Lesson from Air France crash in Lion Air probe

An Indonesian rescue team lift a pair tires from the ill-fated Lion Air flight JT 610 off Karawang in the Java Se

An Indonesian rescue team lift a pair tires from the ill-fated Lion Air flight JT 610 off Karawang in the Java Se

"The nose is turning itself down and they are having to fight it".

Modern jetliners have redundant measurements to help pilots spot and disregard a single reading that looks unlikely and possibly erroneous.

Even with modern Global Positioning System tracking, planes need to calculate their precise speed through the air.

These sensors measure the angle of attack of planes when climbing to ensure that they do not attempt to fly too steeply and stall.

Newsinflight reported another aircraft was deployed to transport the 143 passengers of the Lion Air to Jakarta. It's still possible the FAA may order the Chicago-based planemaker to redesign the equipment or software as investigators piece together details of the October 29 accident, which killed 189 people.

However, this new reminder from Boeing raises questions about the pilots' actions, how the flight crews are trained and if the maintenance that was performed was adequate. The agency gleaned the information on the plane's previous trips from the flight data recorder retrieved from the wreckage last week.

While there were no signs of an explosion in the air, the plane appeared to have hit the water with huge force, he said. Scores of body bags have been gathered but so far only 14 individuals have been identified. Once that happens, it may try to right itself by pushing the nose down, reports the Straight Times. "People panicked. It dropped about 400 feet", said Gaharu, adding that he had confirmed the height of the drop on a flight-tracking website.

The pilots' actions will also be studied.

Safety investigators said the plane may have hit speeds of 600 miles per hour before hitting the water.

At the meeting with family members, Mr. Tjahjono had said that information downloaded from the jet's flight data recorder was consistent with reports that the plane's speed and altitude were erratic after takeoff on its final flight.

The newspaper said the findings suggest investigators could be looking at a software problem or a mistaken interpretation by flight crew as having played key roles in the Lion Air crash.

"We are formulating, with NTSB and Boeing, detailed inspections regarding the airspeed indicator", he said, according to Reuters.

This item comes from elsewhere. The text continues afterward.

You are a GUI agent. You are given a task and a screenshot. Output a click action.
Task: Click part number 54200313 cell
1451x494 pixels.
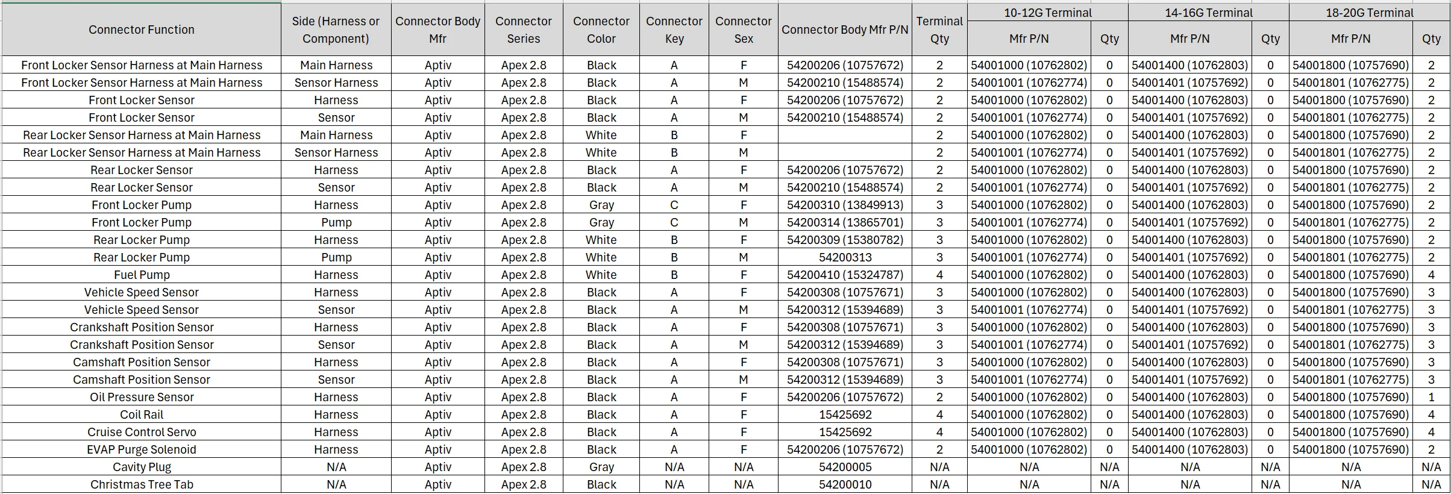coord(845,257)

The FAA directive applies to about 250 Boeing 737 Max 8 aircraft operating worldwide. After all, even if pilot reactions are proven to be contributing factors in this tragedy-responding inappropriately to the situation, for instance-that doesn't absolve aircraft manufacturers and the airlines of their responsibility to design systems that can minimize as much as possible precisely that risk of human error. Some experts believe the hazard has increased with today's highly automated cockpits.

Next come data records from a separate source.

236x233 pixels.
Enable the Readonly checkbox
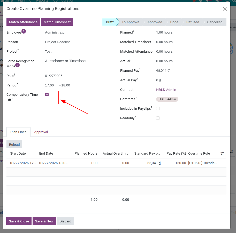(x=158, y=118)
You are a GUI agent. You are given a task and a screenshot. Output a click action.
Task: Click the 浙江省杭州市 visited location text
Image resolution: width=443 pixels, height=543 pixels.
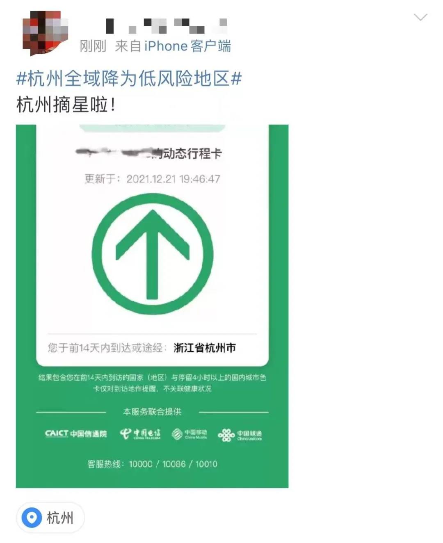pyautogui.click(x=205, y=348)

Malfunctioning airspeed indicators have factored in several high-profile crashes, including two more than 20 years ago involving Boeing 757s.

The investigation is now focused on flight data from one of the black boxes, found last week. They have not yet found the other one, which captures conversations in the cockpit and ambient sounds such as a change in engine noise.

"They should have been completely engaged in what was going on inside that cockpit, and any kind of warning that came up, they would have been wise to pay attention to it", Curtis said.